On His Deathbed, Anakin Skywalker Becomes Darth Vader
Chapter 9.7: Most people aren't trying to be evil
Note: This is an installment of The Freedom Scale: An Accurate Measure of Left and Right. See here for installments of The Distributed Nation: A Plan for Human Independence.
Chapter 9.7
A Standard of Goodness
One look at the annals of history, or the news headlines on any given morning, reveals the tragic fact that people do bad things. Equally revealing, however, is a look at how most cultures judge bad behavior. Simply put, we begin with a presumption is that people should live up to standards of goodness, and badness is generally viewed as a failure.

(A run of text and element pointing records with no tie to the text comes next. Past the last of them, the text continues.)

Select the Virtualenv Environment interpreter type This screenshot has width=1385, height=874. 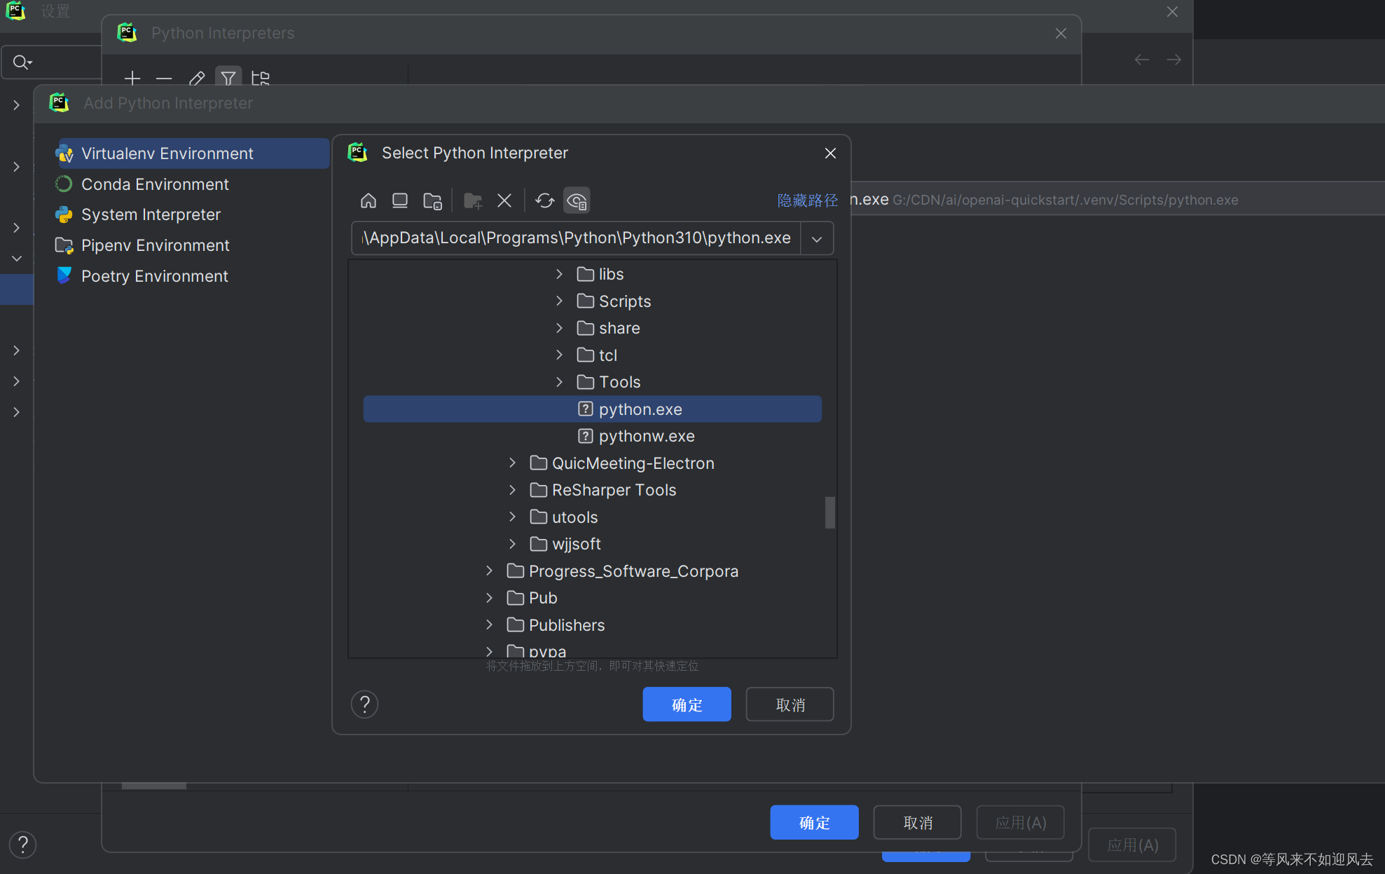(168, 153)
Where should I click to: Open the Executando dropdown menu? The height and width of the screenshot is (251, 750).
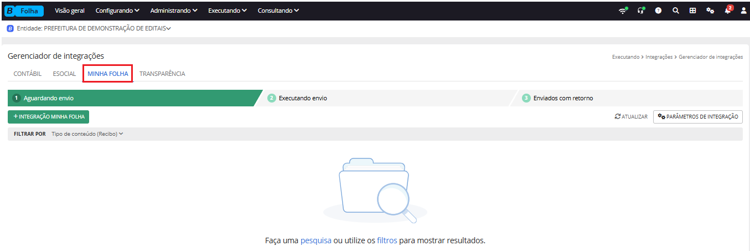click(x=227, y=11)
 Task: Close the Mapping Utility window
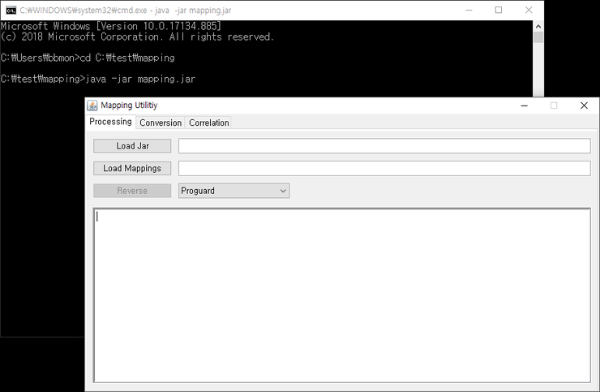584,106
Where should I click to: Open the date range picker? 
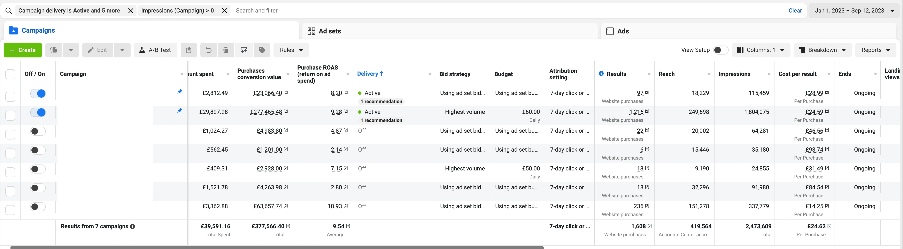pos(854,11)
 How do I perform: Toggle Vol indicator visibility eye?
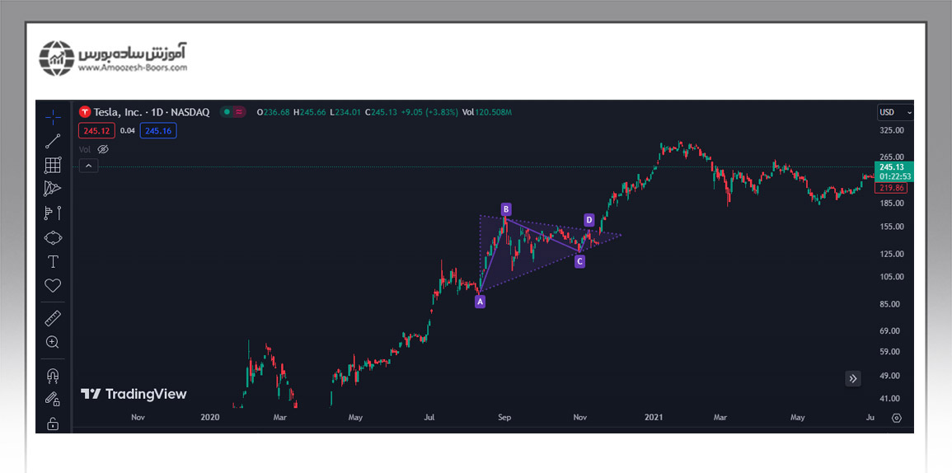[103, 149]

Goodness is our starting point. We have a Golden Rule (treat others as you would like to be treated) and a Silver Rule (don’t do stuff to other people that you don’t want done to you). It is telling that we don’t have a Sulfur Rule (do unto others the worst things you can).
Very few people make a New Year’s resolution to be more evil. The very notion sounds a bit ludicrous. There may be a few Satan-worshippers out there who do, but most of them are probably posers anyway.
By contrast, lots of people make vows to be more good. Outside of extreme cases or horror movies, evil appears to be more of a deviation from some standard of goodness than a phenomenon unto itself.1 More of often than not, evil acts can be chalked up to a failure to control some impulse motivated by one “deadly sin” or another.